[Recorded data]

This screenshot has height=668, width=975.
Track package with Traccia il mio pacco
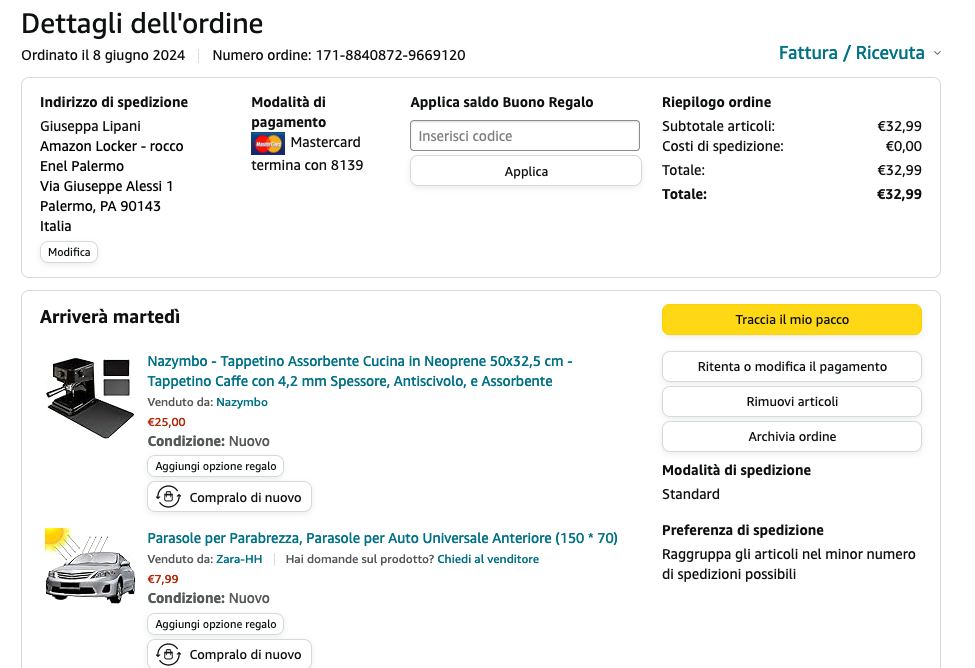click(x=791, y=320)
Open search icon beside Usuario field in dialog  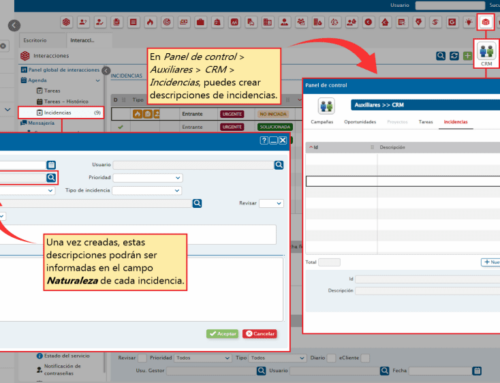[x=279, y=165]
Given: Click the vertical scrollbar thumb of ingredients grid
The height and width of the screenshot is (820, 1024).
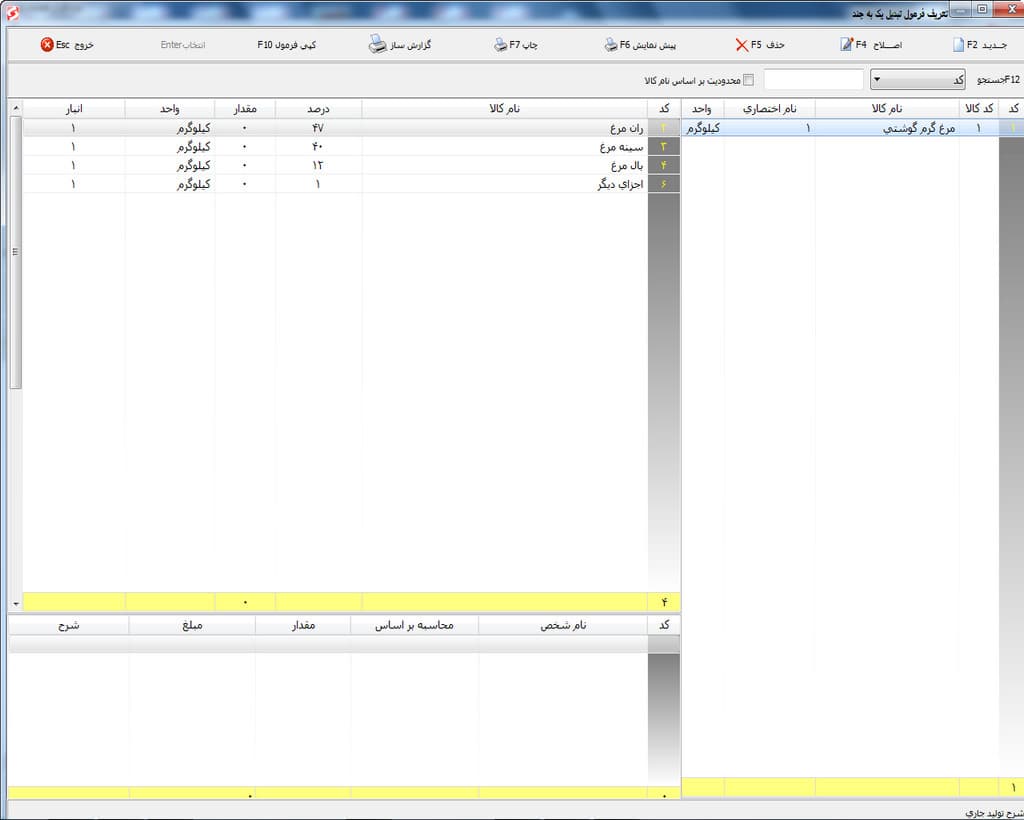Looking at the screenshot, I should (16, 253).
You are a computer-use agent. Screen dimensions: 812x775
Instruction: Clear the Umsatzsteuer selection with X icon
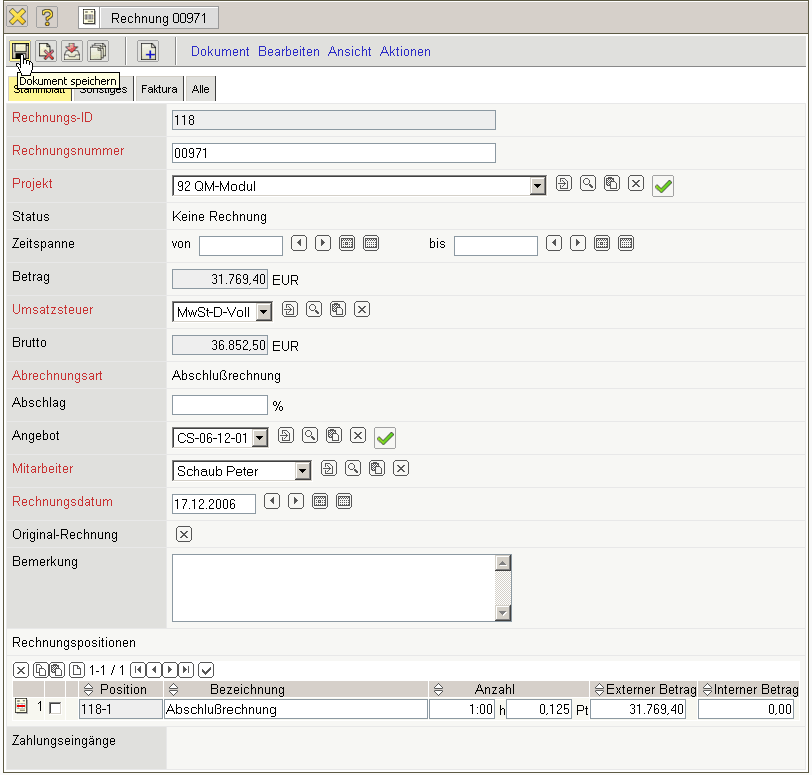362,310
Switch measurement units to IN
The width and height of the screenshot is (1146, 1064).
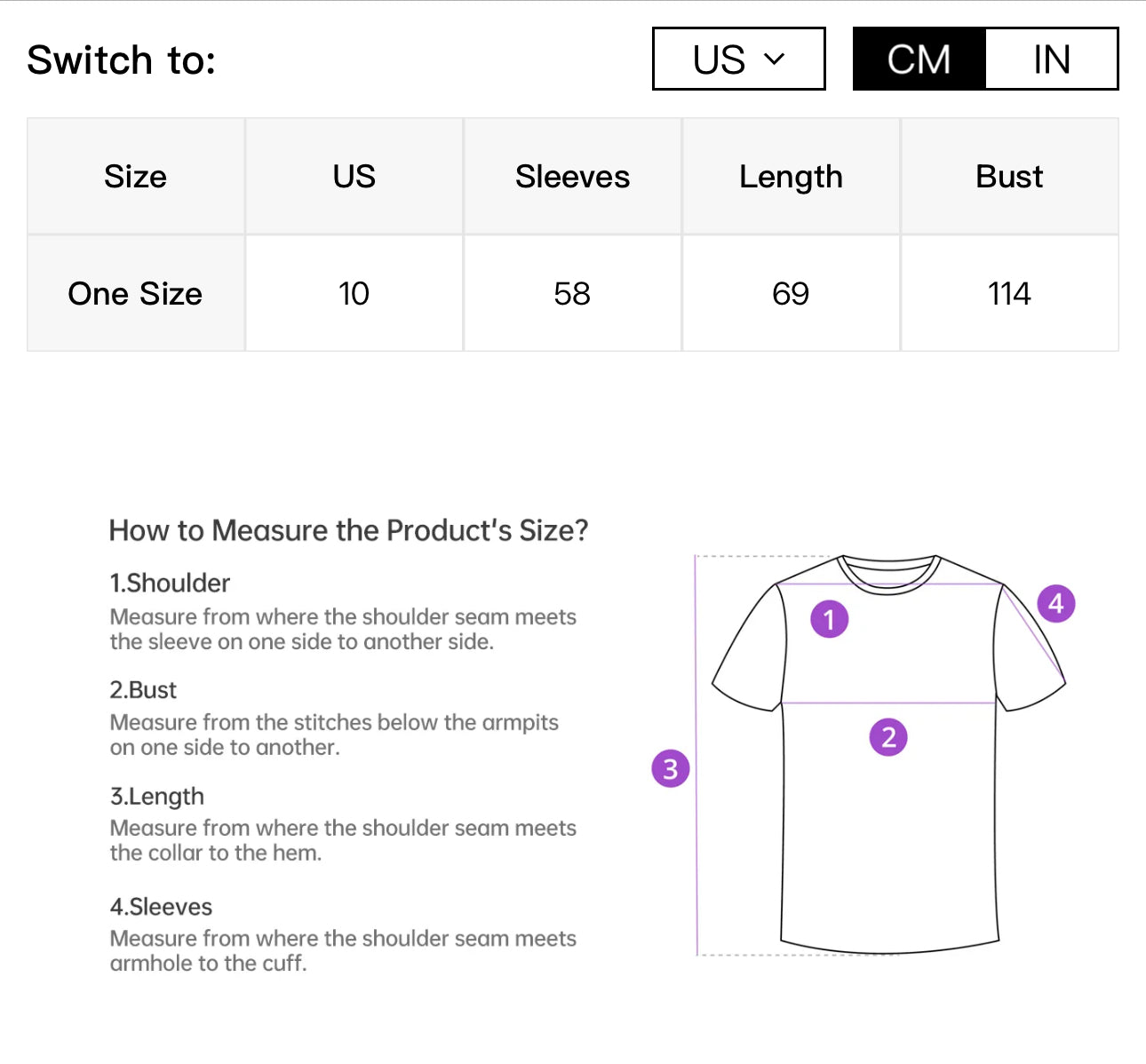point(1051,60)

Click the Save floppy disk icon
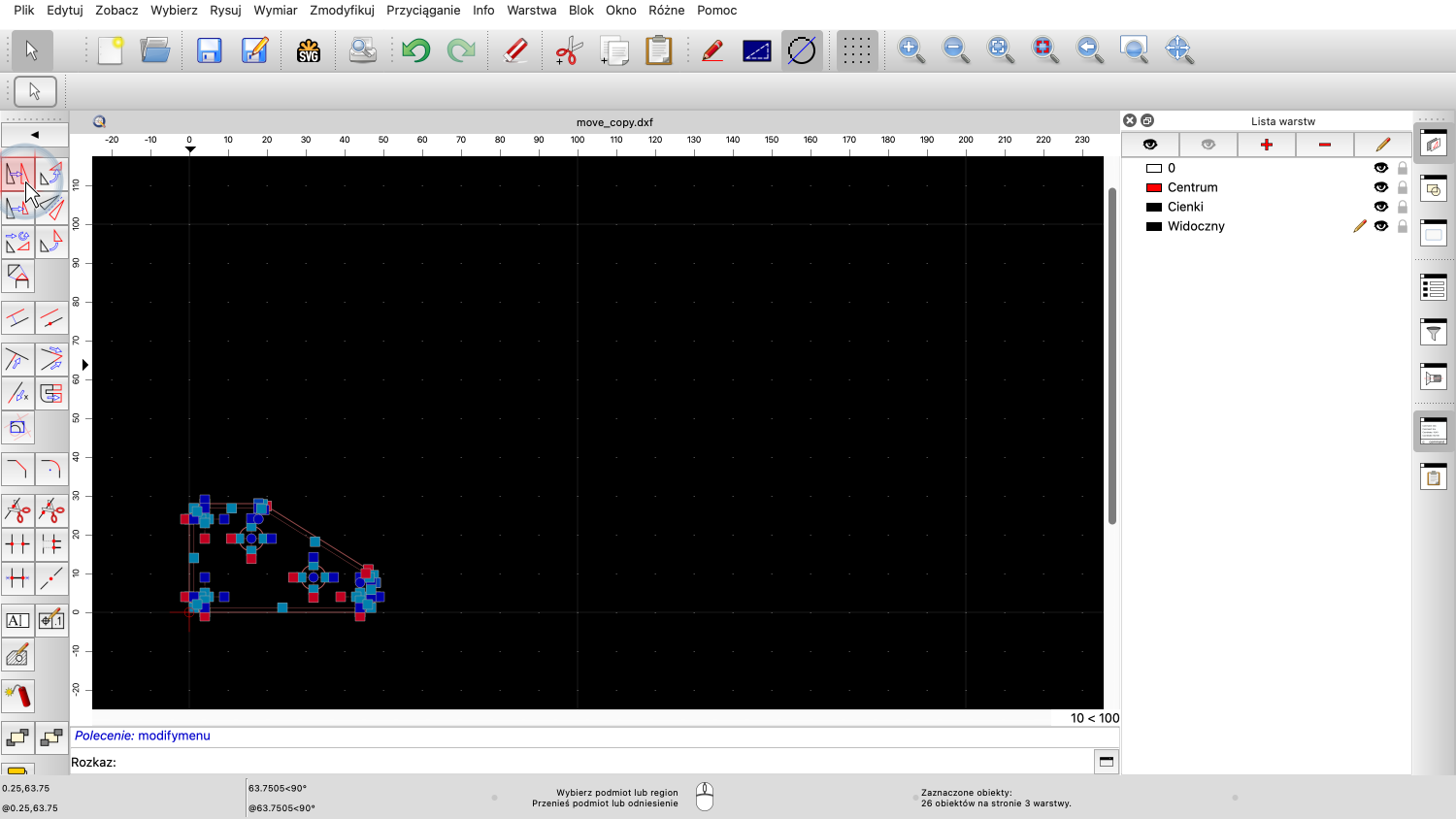(209, 50)
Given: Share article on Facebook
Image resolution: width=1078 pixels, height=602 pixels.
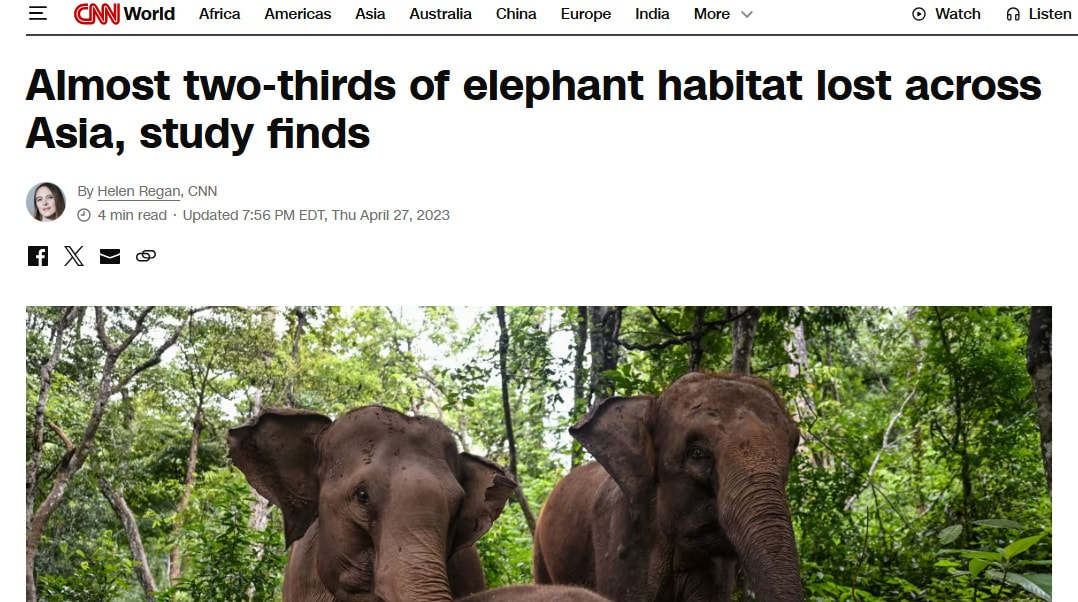Looking at the screenshot, I should pyautogui.click(x=38, y=256).

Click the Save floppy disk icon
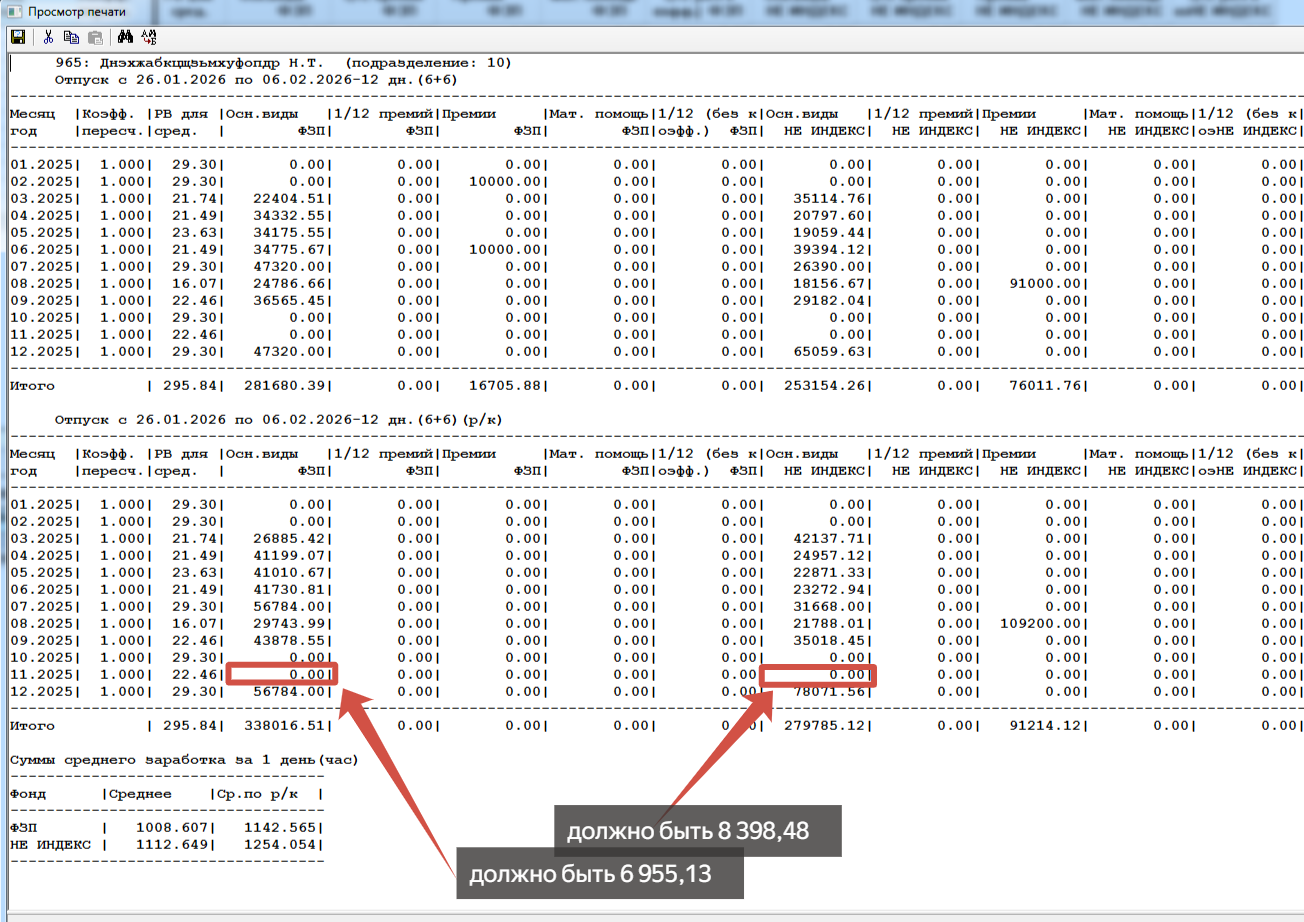(x=17, y=38)
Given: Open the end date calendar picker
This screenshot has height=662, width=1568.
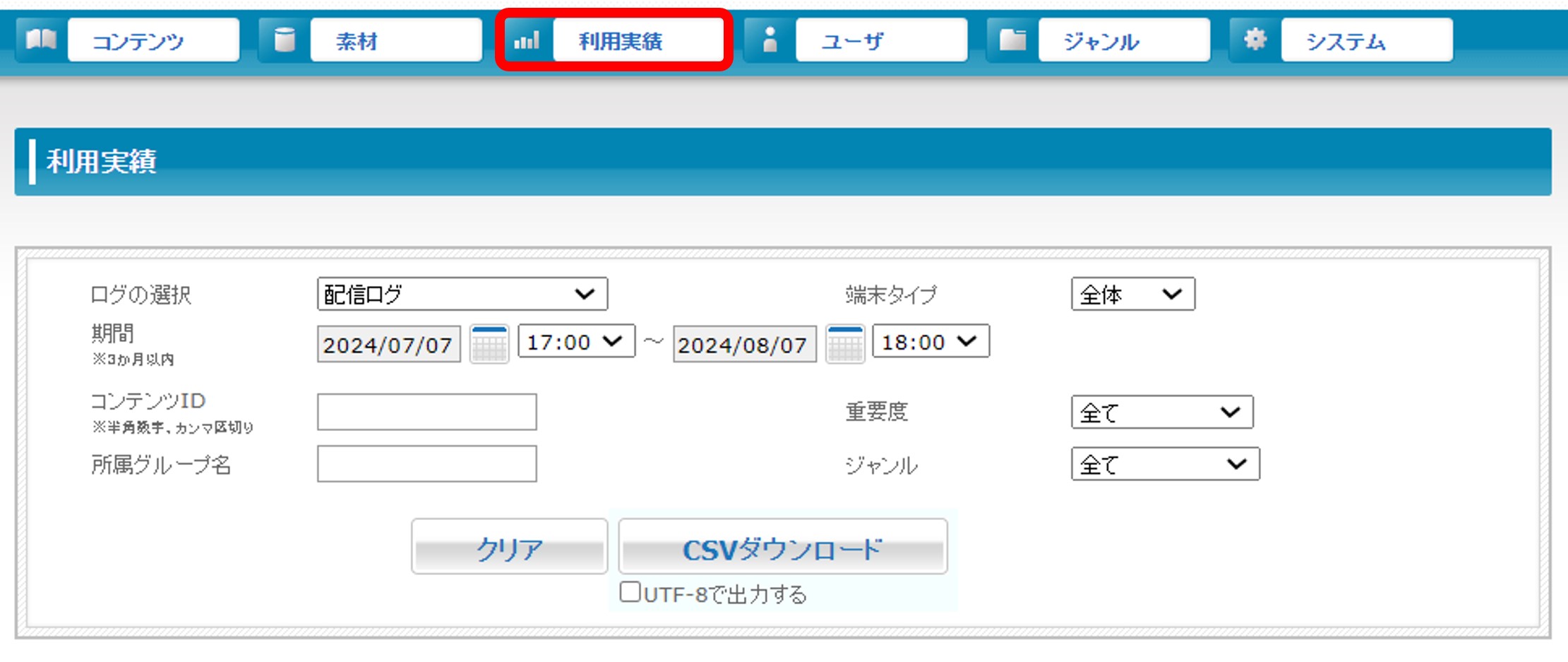Looking at the screenshot, I should coord(845,345).
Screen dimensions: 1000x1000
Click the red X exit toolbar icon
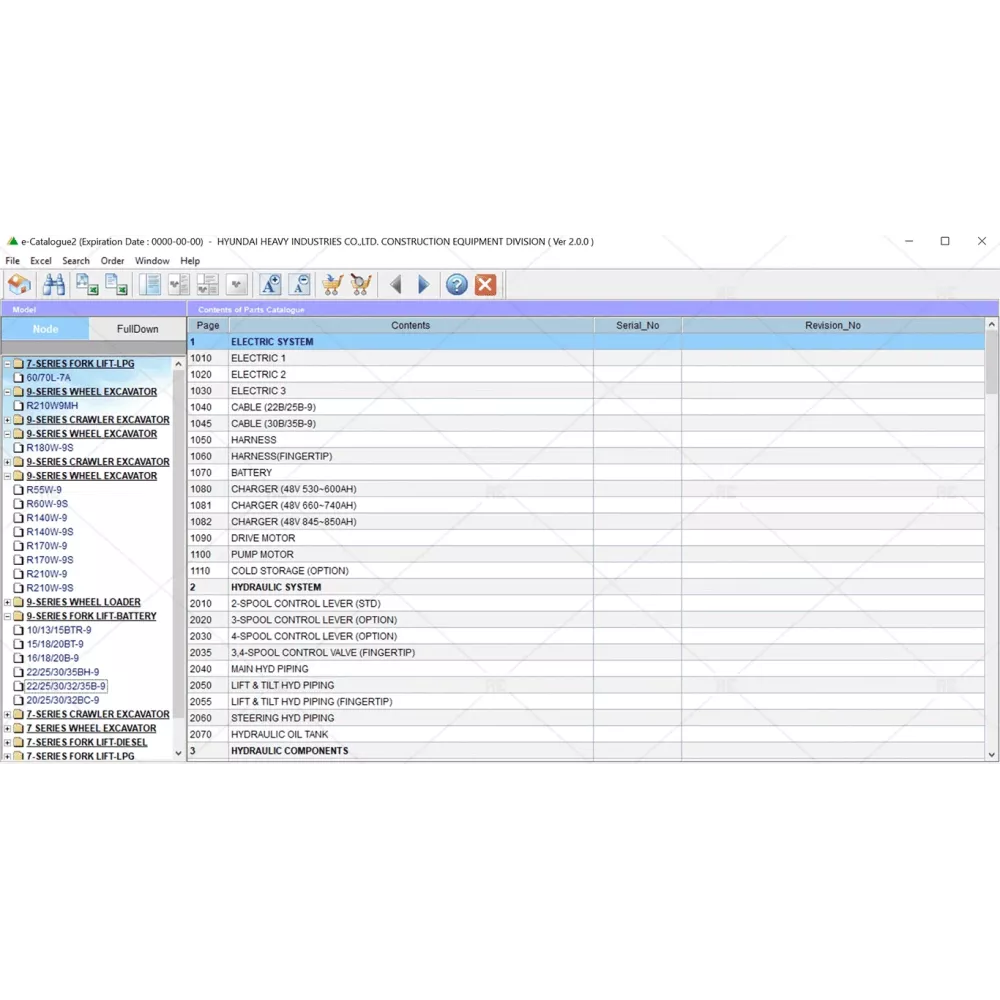pyautogui.click(x=485, y=285)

■ **PROBLEM DESCRIPTION**
Within the records, how many lines carry the word "Given"? Reply with the figure alone.

■ **YOUR RESPONSE**
3